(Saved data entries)

- - - -

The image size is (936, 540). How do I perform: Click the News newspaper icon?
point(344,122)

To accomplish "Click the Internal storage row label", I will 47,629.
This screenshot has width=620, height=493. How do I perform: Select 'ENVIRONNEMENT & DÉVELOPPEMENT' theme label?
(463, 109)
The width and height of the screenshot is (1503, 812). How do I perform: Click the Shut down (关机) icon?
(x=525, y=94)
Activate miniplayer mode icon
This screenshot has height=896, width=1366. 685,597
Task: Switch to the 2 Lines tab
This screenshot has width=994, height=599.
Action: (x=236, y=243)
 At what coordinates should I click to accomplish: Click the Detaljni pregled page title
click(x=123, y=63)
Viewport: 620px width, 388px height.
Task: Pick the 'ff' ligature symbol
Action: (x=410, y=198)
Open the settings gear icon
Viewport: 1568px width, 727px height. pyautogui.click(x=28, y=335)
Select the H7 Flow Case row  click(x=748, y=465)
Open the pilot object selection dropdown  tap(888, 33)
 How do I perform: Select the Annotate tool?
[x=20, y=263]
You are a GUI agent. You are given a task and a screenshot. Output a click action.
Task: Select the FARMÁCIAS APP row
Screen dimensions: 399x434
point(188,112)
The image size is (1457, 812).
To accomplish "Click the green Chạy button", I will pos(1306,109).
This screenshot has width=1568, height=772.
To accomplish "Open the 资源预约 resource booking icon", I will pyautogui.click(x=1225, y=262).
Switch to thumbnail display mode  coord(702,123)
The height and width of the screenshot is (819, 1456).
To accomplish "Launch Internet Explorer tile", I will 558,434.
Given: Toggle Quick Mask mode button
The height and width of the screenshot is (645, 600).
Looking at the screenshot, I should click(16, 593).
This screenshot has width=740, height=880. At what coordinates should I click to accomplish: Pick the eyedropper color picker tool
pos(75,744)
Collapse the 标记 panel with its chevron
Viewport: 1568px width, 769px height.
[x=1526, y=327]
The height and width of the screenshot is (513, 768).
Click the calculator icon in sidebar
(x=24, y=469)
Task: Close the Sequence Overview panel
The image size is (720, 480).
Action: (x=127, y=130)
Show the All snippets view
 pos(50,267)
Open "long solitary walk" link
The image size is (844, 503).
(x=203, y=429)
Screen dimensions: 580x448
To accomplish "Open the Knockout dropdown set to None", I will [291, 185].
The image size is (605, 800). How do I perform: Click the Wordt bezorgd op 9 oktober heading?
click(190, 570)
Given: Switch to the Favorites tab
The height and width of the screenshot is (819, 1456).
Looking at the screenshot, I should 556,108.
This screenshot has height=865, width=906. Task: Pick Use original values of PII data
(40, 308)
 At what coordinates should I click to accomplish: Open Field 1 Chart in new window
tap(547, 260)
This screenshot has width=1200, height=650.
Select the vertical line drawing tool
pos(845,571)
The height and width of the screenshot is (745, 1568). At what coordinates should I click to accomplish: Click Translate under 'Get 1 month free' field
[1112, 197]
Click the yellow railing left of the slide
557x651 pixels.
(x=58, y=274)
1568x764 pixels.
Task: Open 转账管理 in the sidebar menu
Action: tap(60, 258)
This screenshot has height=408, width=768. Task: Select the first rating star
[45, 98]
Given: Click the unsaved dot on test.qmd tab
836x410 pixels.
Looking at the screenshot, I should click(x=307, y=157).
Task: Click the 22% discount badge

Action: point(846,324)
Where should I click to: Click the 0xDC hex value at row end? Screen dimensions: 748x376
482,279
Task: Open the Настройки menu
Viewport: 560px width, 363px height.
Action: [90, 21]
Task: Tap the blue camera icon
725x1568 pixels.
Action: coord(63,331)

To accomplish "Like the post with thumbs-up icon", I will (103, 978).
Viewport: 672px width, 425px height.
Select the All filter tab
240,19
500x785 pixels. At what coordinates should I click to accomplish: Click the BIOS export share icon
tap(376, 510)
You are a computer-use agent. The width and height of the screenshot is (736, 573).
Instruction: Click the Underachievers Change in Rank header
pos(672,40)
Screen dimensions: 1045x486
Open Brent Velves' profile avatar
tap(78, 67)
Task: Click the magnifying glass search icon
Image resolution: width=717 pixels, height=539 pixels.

- - - -

Show each line above that contains the string "Viewport".

Viewport: 620px width, 388px height.
Viewport: 1568px width, 727px height. pyautogui.click(x=28, y=335)
Viewport: 1568px width, 769px height.
Viewport: 560px width, 363px height.
Viewport: 672px width, 425px height.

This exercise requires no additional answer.